With over 200 million inhabitants, Nigeria is one of the most densely populated countries in Africa. Given the region’s extensive natural resources, it is no surprise that Nigeria is one of the world’s largest producers and exporters of petroleum, which significantly contributes to the thriving economy.
Currently, Nigerian oil supplies to the United States have surpassed 1.2 million barrels per day, which represents over nine percent of the country’s total imports. To provide a brief history, Kelechi Okereke – a Nigerian immigrant and philanthropist in Houston, Texas, provides insight into the country’s rich past in oil production.
The history of oil exploration in Nigeria dates back to approximately 1908 when the Nigerian Bitumen Corporation conducted exploratory work around Okitipupa. This company was a private entity led by an American engineer, John Simon Bergheim. However, with the onset of World War I, the firm left the country shortly after.
Additionally, due to a lack of financial and technological resources by small oil companies, licenses were given to D’Arcy Exploration Company and Whitehall Petroleum. Unfortunately, Kelechi Okereke explained that neither company found oil of commercial value, and they returned their licenses in 1923.
In 1937 the Shell D’Arcy Petroleum Development Company of Nigeria—a consortium of Shell and British Petroleum was granted an exploratory that covered 357,000 square miles of Nigerian territory. Their prospect for oil began in 1938; however, the acreage allotted to the company in the original license was reduced in 1951 and then again between 1955 and 1957.
The Star Of Oil Production
Kelechi Okereke explains that drilling activities commenced in 1951, and the first test was drilled in the Owerri region. Shell found oil in Oloibiri, Nigeria, in 1956 and came on stream, producing 5,100 BPD. Production of crude oil began in 1957 and 1960, and a total of 840,000 tonnes of crude oil was exported.
Kelechi Okereke states that towards the end of the 1950s, other non-British firms were also granted a license to explore for oil. This included Mobil in 1955, Tenneco in 1960, Gulf Oil in 1961, Agip in 1962, and Elf in 1962. At this point, the country was only just beginning to understand its role as an oil exporter while developing its export market.
It was at about this time that the government began introducing its first regulations governing the taxation of oil industry profits, in which all profits were to be shared with the Nigerian government 50-50, Citi is key. Kelechi Okereke explains that before the discovery of oil, Nigeria relied on agricultural exports to other countries to supply their economy.
After various regulations were introduced, the economy of Nigeria should have experienced a substantial increase. Still, the competition for profits from oil only created a level of terror and conflict for those living in the region. In 1970, at the end of the Biafran war (a civil war in Nigeria that saw roughly 2 million casualties) coincided with the rise in the world oil price, and Nigeria experienced instant riches from its oil production.
Nigeria’s oil is situated in the Niger Delta, which is the contemporary heart of the petroleum industry. From his experience, Kelechi Okereke explains that the Niger Delta It is a dense zone of cultural diversity and is currently inhabited by roughly forty ethnic groups speaking an estimated 250 dialects.
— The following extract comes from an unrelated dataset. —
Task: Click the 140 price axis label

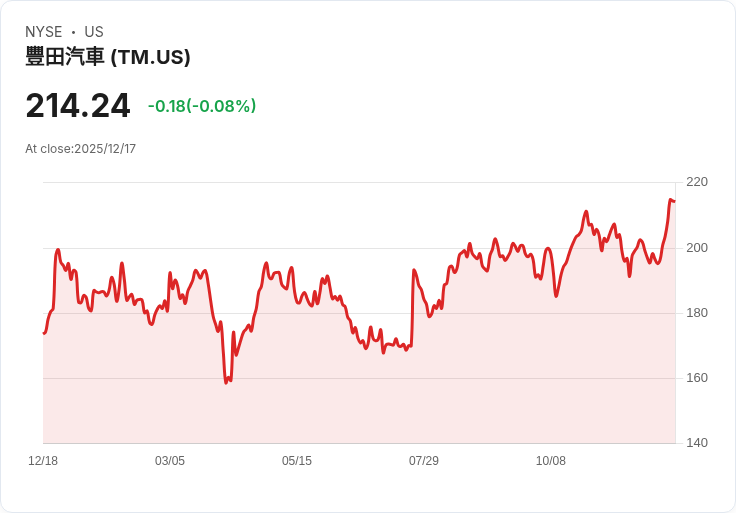Action: 697,443
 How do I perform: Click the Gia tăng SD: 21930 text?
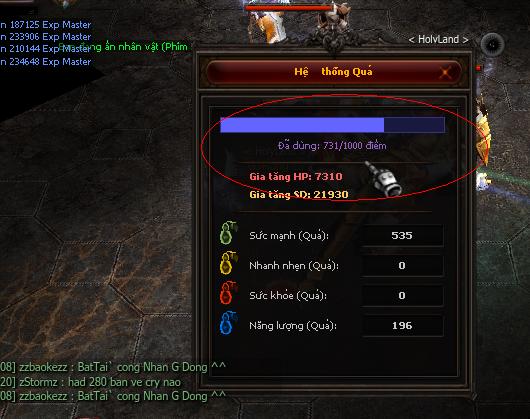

However, in the early 1990s, conflict arose in this region due to tensions between foreign oil corporations. Ethnic and political unrest has continued in this region ever since, despite the conversion to a more democratic and civilian federal system. Competition for oil wealth has fueled violence between ethnic groups, which has caused the militarization of the entire region.
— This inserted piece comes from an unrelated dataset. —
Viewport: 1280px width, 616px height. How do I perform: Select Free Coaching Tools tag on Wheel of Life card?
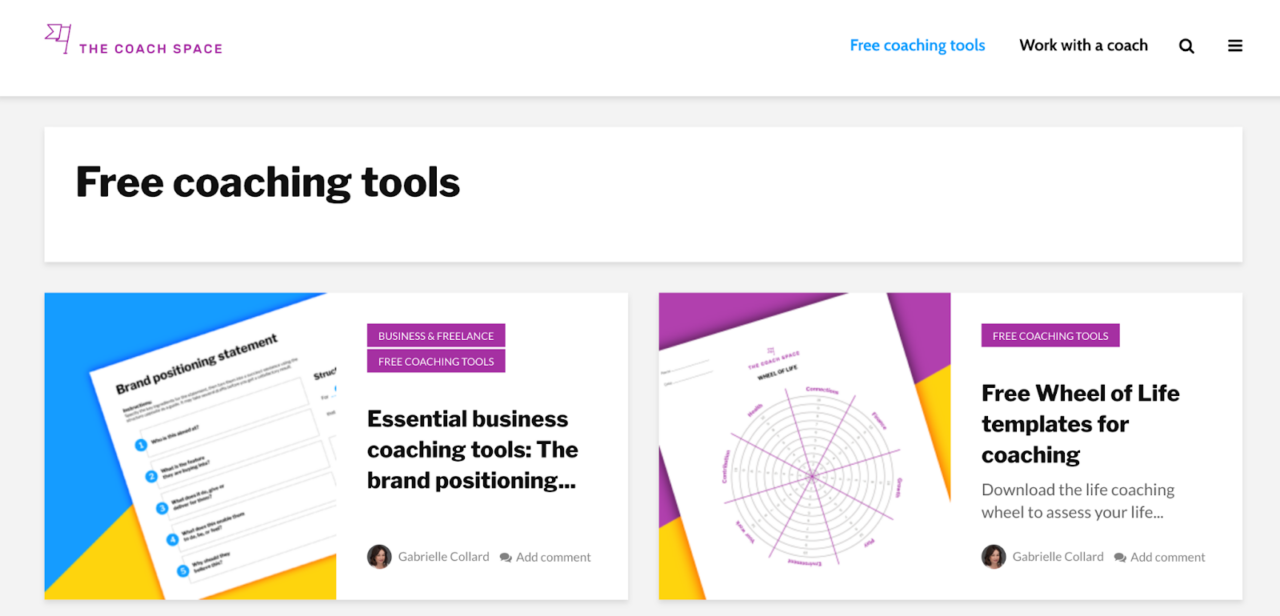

As of 2000, oil and gas exports accounted for more than 98% of export earnings and about 83% of total government revenue. Estimates of Nigeria’s oil reserves are at between 16 and 22 billion barrels, but other sources claim there could be as much as 35.3 billion barrels.
Over the last few years, the emergence of discount US oil has hurt demand for Nigerian crude oil. When US shale oil came into the market, the US stopped buying from Nigeria. India is currently the leading destination for Nigerian oil, with the Netherlands in second place. Kelechi Okereke explains that Nigeria had federal elections in February of 2019, and re-elected President Muhammadu Buhuri, who will now be leading this resource-rich country for the next four years.
Buhuri has a long and close intimacy with Nigeria’s Oil and Gas sector, which began in 1976 when he was appointed Federal Commissioner of Petroleum and Energy under the military regime of General Murtala Mohammed. With a long history in oil and gas, it will be important to watch where the country goes and if they are able to diversify their resources for long-term sustainability and social peace.